TEXT UNDER STUDY:
+++
Katyal is best known for her scholarship at the intersection of technology, intellectual property, and civil rights (including anti-discrimination, privacy, and freedom of speech). One of the most highly cited Intellectual Property law professors in the nation, she is particularly well regarded for her work on branding, trademark law, freedom of expression, and the relationship between copyright enforcement and informational privacy.
Katyal’s recent scholarship, however, has placed gender and sexual orientation at its forefront. In 2017, she published a major article in the University of Chicago Law Review exploring how law defines sex and shapes gender identities. "The Numerus Clausus of Sex" draws a powerful analogy between the numerus clausus principle of property law and the codifications in law that fix sex at birth and presume an unchanging gender identity. Law’s mandate of a fixed and binary conception of sex at birth poses a challenge to our evolving understandings of personhood and the fluidity of gender. In the article, Katyal masterfully argues how law can pivot from the logic of the numerus clausus to that of intellectual property law, which allows for a more fluid conception of sex and gender identity.
+++
REQUIRED WORK:
(a) In the text on Katyal's scholarship, why does Katyal argue that law should move from the logic of the numerus clausus to that of intellectual property law? Answer in one to three sentences.
(b) From the text on Katyal's scholarship, reproduce the passage that begins at the words "Katyal is best" and stops after "and informational privacy.".

GIVEN DATA:
+++
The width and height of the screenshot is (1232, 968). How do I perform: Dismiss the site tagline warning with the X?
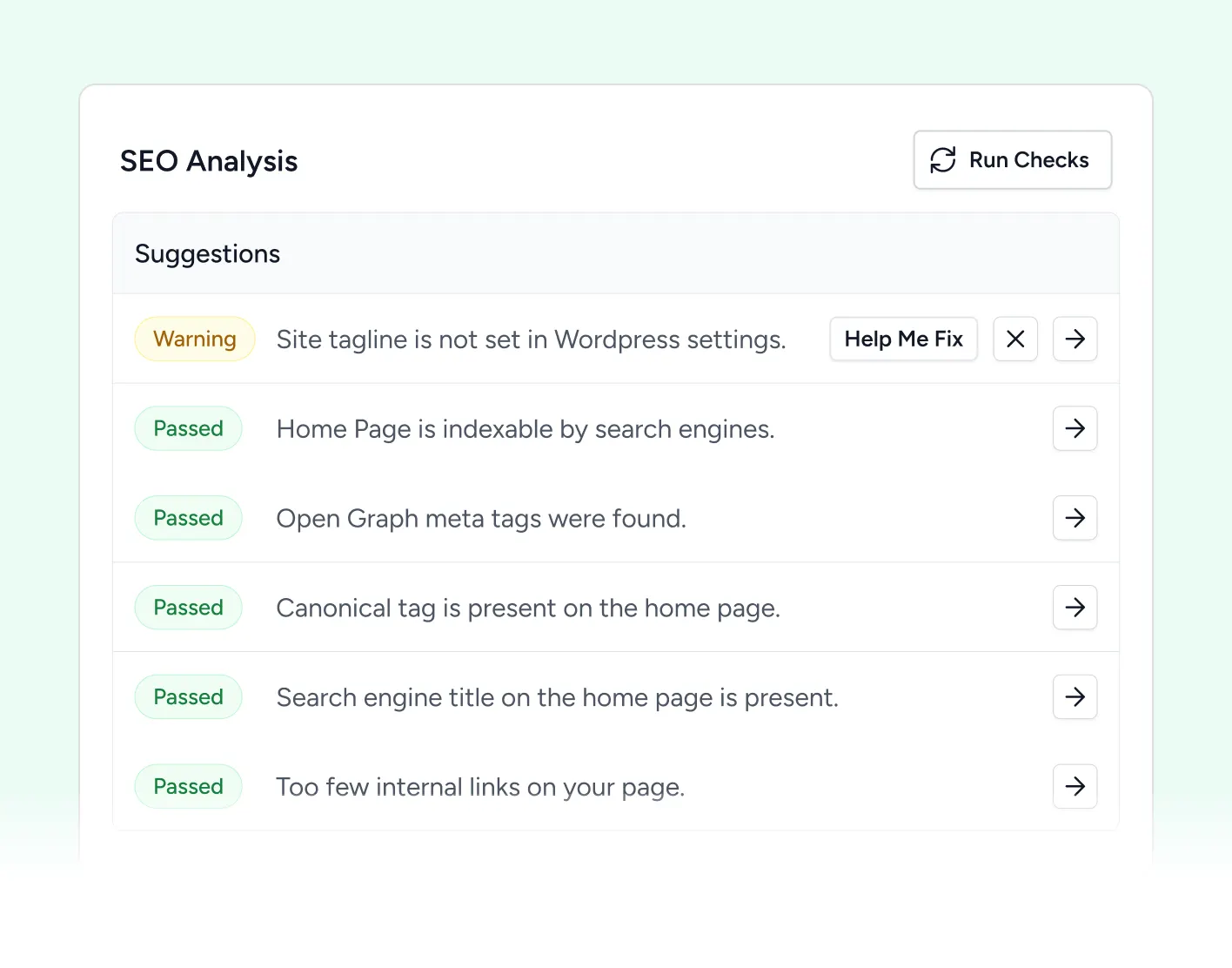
+++
SOLUTION LIST:
(a) Intellectual property law allows for a more fluid conception of sex and gender identity. The numerus clausus logic fixes sex at birth and presumes an unchanging gender identity.

(b)
Katyal is best known for her scholarship at the intersection of technology, intellectual property, and civil rights (including anti-discrimination, privacy, and freedom of speech). One of the most highly cited Intellectual Property law professors in the nation, she is particularly well regarded for her work on branding, trademark law, freedom of expression, and the relationship between copyright enforcement and informational privacy.